# [THE TASK]
Copy out the entries below precisely; nothing is to be omitted.

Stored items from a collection
Start of Block
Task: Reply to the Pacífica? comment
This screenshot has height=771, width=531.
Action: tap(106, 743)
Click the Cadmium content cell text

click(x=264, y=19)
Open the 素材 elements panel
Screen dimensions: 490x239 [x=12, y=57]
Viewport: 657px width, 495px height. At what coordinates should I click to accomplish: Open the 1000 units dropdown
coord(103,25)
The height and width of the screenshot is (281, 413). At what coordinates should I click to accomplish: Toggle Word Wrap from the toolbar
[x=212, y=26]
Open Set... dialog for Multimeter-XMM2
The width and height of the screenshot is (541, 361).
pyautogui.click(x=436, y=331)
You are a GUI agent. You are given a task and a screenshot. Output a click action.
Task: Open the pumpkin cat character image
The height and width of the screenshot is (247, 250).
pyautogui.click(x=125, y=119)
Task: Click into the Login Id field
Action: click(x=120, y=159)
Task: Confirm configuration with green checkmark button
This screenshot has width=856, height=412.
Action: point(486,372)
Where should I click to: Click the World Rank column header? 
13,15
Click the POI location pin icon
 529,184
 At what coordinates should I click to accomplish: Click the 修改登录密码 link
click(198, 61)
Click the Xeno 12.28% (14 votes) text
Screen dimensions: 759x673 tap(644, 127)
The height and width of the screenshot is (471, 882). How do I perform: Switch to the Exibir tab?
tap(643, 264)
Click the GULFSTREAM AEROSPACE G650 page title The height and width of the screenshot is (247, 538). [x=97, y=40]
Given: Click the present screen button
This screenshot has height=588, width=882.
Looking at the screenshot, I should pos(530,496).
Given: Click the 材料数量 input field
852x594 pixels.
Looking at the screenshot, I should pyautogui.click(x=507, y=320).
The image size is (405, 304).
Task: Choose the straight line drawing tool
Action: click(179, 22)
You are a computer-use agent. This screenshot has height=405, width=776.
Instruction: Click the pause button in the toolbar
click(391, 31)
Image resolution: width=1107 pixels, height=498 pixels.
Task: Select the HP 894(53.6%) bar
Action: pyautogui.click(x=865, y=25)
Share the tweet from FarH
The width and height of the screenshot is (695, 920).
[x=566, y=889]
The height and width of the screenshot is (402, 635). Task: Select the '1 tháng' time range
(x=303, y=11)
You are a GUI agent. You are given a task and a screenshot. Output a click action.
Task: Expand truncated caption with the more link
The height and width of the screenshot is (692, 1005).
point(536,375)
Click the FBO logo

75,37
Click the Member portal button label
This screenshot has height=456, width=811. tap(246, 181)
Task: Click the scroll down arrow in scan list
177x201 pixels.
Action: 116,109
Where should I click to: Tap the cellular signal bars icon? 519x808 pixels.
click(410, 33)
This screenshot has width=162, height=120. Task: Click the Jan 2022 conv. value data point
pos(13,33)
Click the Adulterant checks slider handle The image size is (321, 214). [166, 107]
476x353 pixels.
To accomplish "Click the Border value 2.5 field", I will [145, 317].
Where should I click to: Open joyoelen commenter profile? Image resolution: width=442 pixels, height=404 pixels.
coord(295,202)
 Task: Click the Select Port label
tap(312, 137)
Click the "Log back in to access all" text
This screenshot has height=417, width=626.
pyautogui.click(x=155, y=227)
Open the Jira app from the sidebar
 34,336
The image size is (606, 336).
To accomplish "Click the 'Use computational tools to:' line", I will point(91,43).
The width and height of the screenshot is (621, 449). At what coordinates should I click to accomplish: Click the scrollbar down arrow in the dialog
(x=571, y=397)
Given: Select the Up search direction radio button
End of Block
# [FINISHED TASK]
Task: Reply to the Pacífica? comment
This screenshot has height=771, width=531.
Action: tap(106, 743)
Click the Cadmium content cell text

click(x=264, y=19)
Open the 素材 elements panel
Screen dimensions: 490x239 [x=12, y=57]
Viewport: 657px width, 495px height. At what coordinates should I click to accomplish: Open the 1000 units dropdown
coord(103,25)
The height and width of the screenshot is (281, 413). At what coordinates should I click to accomplish: Toggle Word Wrap from the toolbar
[x=212, y=26]
Open Set... dialog for Multimeter-XMM2
The width and height of the screenshot is (541, 361).
pyautogui.click(x=436, y=331)
You are a GUI agent. You are given a task and a screenshot. Output a click action.
Task: Open the pumpkin cat character image
The height and width of the screenshot is (247, 250).
pyautogui.click(x=125, y=119)
Task: Click into the Login Id field
Action: click(x=120, y=159)
Task: Confirm configuration with green checkmark button
This screenshot has width=856, height=412.
Action: point(486,372)
Where should I click to: Click the World Rank column header? 
13,15
Click the POI location pin icon
 529,184
 At what coordinates should I click to accomplish: Click the 修改登录密码 link
click(198, 61)
Click the Xeno 12.28% (14 votes) text
Screen dimensions: 759x673 tap(644, 127)
The height and width of the screenshot is (471, 882). How do I perform: Switch to the Exibir tab?
tap(643, 264)
Click the GULFSTREAM AEROSPACE G650 page title The height and width of the screenshot is (247, 538). [x=97, y=40]
Given: Click the present screen button
This screenshot has height=588, width=882.
Looking at the screenshot, I should pos(530,496).
Given: Click the 材料数量 input field
852x594 pixels.
Looking at the screenshot, I should pyautogui.click(x=507, y=320).
The image size is (405, 304).
Task: Choose the straight line drawing tool
Action: click(179, 22)
You are a computer-use agent. This screenshot has height=405, width=776.
Instruction: Click the pause button in the toolbar
click(391, 31)
Image resolution: width=1107 pixels, height=498 pixels.
Task: Select the HP 894(53.6%) bar
Action: pyautogui.click(x=865, y=25)
Share the tweet from FarH
The width and height of the screenshot is (695, 920).
[x=566, y=889]
The height and width of the screenshot is (402, 635). Task: Select the '1 tháng' time range
(x=303, y=11)
You are a GUI agent. You are given a task and a screenshot. Output a click action.
Task: Expand truncated caption with the more link
The height and width of the screenshot is (692, 1005).
point(536,375)
Click the FBO logo

75,37
Click the Member portal button label
This screenshot has height=456, width=811. tap(246, 181)
Task: Click the scroll down arrow in scan list
177x201 pixels.
Action: 116,109
Where should I click to: Tap the cellular signal bars icon? 519x808 pixels.
click(410, 33)
This screenshot has width=162, height=120. Task: Click the Jan 2022 conv. value data point
pos(13,33)
Click the Adulterant checks slider handle The image size is (321, 214). [166, 107]
476x353 pixels.
To accomplish "Click the Border value 2.5 field", I will [145, 317].
Where should I click to: Open joyoelen commenter profile? Image resolution: width=442 pixels, height=404 pixels.
coord(295,202)
 Task: Click the Select Port label
tap(312, 137)
Click the "Log back in to access all" text
This screenshot has height=417, width=626.
pyautogui.click(x=155, y=227)
Open the Jira app from the sidebar
 34,336
The image size is (606, 336).
To accomplish "Click the 'Use computational tools to:' line", I will point(91,43).
The width and height of the screenshot is (621, 449). At what coordinates should I click to accomplish: Click the scrollbar down arrow in the dialog
(x=571, y=397)
Given: Select the Up search direction radio button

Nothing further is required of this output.